Question about data movement as seen from compiler feedback

Hello,

I have a subroutine that contains a data region and two parallel regions inside the data region, as below:

subroutine sub1

!$acc data copyin(a,b,c)
!$acc parallel

!$acc end parallel

!$acc parallel

!$acc end parallel
!$acc end data

end subroutine sub1

When I compile the code, the compiler outputs
generating copyin(a)
generating copyin(b)
generating copyin(c)
at three places, where the data region and the two parallel regions start. Does that mean the code will copy in a, b, and c at those three places. I know it shouldn’t be this case. But how to explain the message?

Thanks,

Ping

Hi Ping,

Are you sure they are all copyins or are two present_or_copyins? There will be a present before each parallel region in order to allow for pointer swapping.

  • Mat

Hi Mat,

Thanks for the quick response.

I saw exactly three copyins for every variable in the list, one at the beginning of the data region and two at the beginning of the two parallel regions. I didn’t specify present(a,b,c) at the parallel regions. Would that caused the problems?

Ping

Hi Mat,

Adding present(a, b, c) solved the problem. Thanks.


Ping

Hi Mat,

I still have some doubts.

First, the OpenACC standard says an array referenced in the kernels or parallel construct that doesn’t appear in a data clause for the construct or any enclosing data construct will be treated as if it appeared in a present_or_copy for the construct. This means my original code should generate two present_or_copy, right?

Second, after adding the present clause, now the compiler shows present_or_copyin. But should it be present only?

Third, in terms of overhead, does present_or_copyin poses much overhead than present?

Thanks,

Ping

Hi Ping,

Could you post an example of the Minfo output as well as a reproducing example? This will help me answer your first two questions.

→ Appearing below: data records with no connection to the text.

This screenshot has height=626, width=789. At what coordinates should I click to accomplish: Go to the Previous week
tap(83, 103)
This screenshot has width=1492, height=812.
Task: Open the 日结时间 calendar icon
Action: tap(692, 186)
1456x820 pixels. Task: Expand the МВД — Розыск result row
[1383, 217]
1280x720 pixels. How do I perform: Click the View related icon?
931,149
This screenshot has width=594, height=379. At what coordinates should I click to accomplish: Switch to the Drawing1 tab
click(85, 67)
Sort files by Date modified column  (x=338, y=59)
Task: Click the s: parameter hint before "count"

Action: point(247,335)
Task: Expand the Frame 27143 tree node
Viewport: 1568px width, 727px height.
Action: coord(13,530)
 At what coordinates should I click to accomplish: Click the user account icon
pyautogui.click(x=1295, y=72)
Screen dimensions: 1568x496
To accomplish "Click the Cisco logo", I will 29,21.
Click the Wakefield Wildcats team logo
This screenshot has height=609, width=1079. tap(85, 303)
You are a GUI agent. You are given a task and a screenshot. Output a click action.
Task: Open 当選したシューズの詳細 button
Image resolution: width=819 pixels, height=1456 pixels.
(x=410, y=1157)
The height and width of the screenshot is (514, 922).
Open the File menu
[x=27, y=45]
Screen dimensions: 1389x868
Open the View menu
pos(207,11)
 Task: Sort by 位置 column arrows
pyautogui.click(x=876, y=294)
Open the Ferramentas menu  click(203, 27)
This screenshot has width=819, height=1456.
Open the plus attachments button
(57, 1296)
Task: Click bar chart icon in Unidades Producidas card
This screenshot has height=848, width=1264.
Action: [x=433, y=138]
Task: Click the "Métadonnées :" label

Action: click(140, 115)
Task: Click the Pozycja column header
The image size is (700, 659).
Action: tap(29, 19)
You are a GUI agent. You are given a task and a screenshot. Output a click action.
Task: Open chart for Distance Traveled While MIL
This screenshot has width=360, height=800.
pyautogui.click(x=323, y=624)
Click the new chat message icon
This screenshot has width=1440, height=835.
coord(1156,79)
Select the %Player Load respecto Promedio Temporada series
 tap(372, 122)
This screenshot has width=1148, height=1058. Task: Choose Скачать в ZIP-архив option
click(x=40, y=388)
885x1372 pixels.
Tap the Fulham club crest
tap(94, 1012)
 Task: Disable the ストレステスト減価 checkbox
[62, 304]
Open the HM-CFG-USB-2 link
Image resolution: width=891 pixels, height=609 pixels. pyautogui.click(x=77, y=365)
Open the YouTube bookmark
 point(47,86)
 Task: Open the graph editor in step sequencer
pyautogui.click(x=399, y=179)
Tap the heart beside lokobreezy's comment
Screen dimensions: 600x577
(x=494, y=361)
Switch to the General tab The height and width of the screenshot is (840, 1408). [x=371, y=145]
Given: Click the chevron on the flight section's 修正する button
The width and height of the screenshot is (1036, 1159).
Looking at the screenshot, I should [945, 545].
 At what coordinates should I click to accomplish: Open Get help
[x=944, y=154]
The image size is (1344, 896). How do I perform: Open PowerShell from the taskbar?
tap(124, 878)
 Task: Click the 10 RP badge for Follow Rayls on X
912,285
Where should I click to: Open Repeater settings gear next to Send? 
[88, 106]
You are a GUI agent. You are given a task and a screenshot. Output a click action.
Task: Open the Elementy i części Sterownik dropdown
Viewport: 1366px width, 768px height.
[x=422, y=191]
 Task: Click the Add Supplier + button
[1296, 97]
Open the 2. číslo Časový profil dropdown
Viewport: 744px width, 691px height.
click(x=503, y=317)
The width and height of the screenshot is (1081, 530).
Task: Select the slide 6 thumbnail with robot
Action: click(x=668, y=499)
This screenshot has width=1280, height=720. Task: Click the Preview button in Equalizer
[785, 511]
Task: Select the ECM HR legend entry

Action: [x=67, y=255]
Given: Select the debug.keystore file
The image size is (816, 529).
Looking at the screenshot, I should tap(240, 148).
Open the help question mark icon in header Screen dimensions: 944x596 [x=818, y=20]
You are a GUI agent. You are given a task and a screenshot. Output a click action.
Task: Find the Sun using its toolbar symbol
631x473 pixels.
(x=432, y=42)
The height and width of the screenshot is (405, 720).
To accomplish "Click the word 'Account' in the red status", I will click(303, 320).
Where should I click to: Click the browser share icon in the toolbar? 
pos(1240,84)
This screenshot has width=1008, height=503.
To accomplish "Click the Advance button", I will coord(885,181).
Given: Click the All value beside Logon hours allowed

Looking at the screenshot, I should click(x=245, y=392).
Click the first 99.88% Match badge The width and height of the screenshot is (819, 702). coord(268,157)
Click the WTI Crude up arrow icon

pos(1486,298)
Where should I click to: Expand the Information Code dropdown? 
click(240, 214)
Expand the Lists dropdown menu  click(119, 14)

For the third, yes there is some overhead in performing the present look-up, but is fairly small.

  • Mat

Hi Mat,

Here is an example.

========= Begin program ==========
module mod1
real*8, allocatable :: a(:,:), b(:,:), c(:,:)
end module mod1

program prog1
use mod1

allocate(a(100,100),b(100,100),c(100,100))
c=0.0d0
a=1.13240d0
b=2.33413d0

call sub1

end program prog1

subroutine sub1
use mod1
integer i,j,k
!$acc data copyin(a,b) copy(c)

!$acc kernels loop present(a, b, c)
do j=1,100
do i=1,100
do k=1,100
c(i,j) = c(i,j)+a(i,k)*b(k,j)
enddo
enddo
enddo

!$acc end kernels

!$acc end data

end subroutine sub1
=========End of program===============
======== Begin compiler output ===========
pgfortran -acc -Minfo main.f90
prog1:
9, Memory zero idiom, array assignment replaced by call to pgf90_mzero8
10, Memory set idiom, array assignment replaced by call to pgf90_mset8
11, Memory set idiom, array assignment replaced by call to pgf90_mset8
sub1:
20, Generating copyin(b(:,:))
Generating copyin(a(:,:))
Generating copy(c(:,:))
22, Generating present_or_copy(c(:,:))
Generating present_or_copyin(b(:,:))
Generating present_or_copyin(a(:,:))
Generating compute capability 1.3 binary
Generating compute capability 2.0 binary
23, Loop is parallelizable
24, Loop is parallelizable
25, Complex loop carried dependence of ‘c’ prevents parallelization
Loop carried dependence of ‘c’ prevents parallelization
Loop carried backward dependence of ‘c’ prevents vectorization
Inner sequential loop scheduled on accelerator
Accelerator kernel generated
23, !$acc loop gang ! blockidx%y
24, !$acc loop gang, vector(128) ! blockidx%x threadidx%x
25, CC 1.3 : 17 registers; 136 shared, 4 constant, 0 local memory bytes
CC 2.0 : 33 registers; 0 shared, 152 constant, 0 local memory bytes
==========End compiler output==================

If I delete present(a, b, c) from the parallel construct, the output from the compiler is as follow

sub1:
20, Generating copyin(b(:,:))
Generating copyin(a(:,:))
Generating copy(c(:,:))
22, Generating copy(c(:,:))
Generating copyin(a(:,:))
Generating copyin(b(:,:))
Generating compute capability 1.3 binary
Generating compute capability 2.0 binary


Thanks,

Ping

Hi Ping,

You must be using an older version of the compiler. The Minfo messages originally hadn’t been updated to reflect the “present_or_copy…” change that occurred in the 12.6 release. This was corrected in the 12.9 release.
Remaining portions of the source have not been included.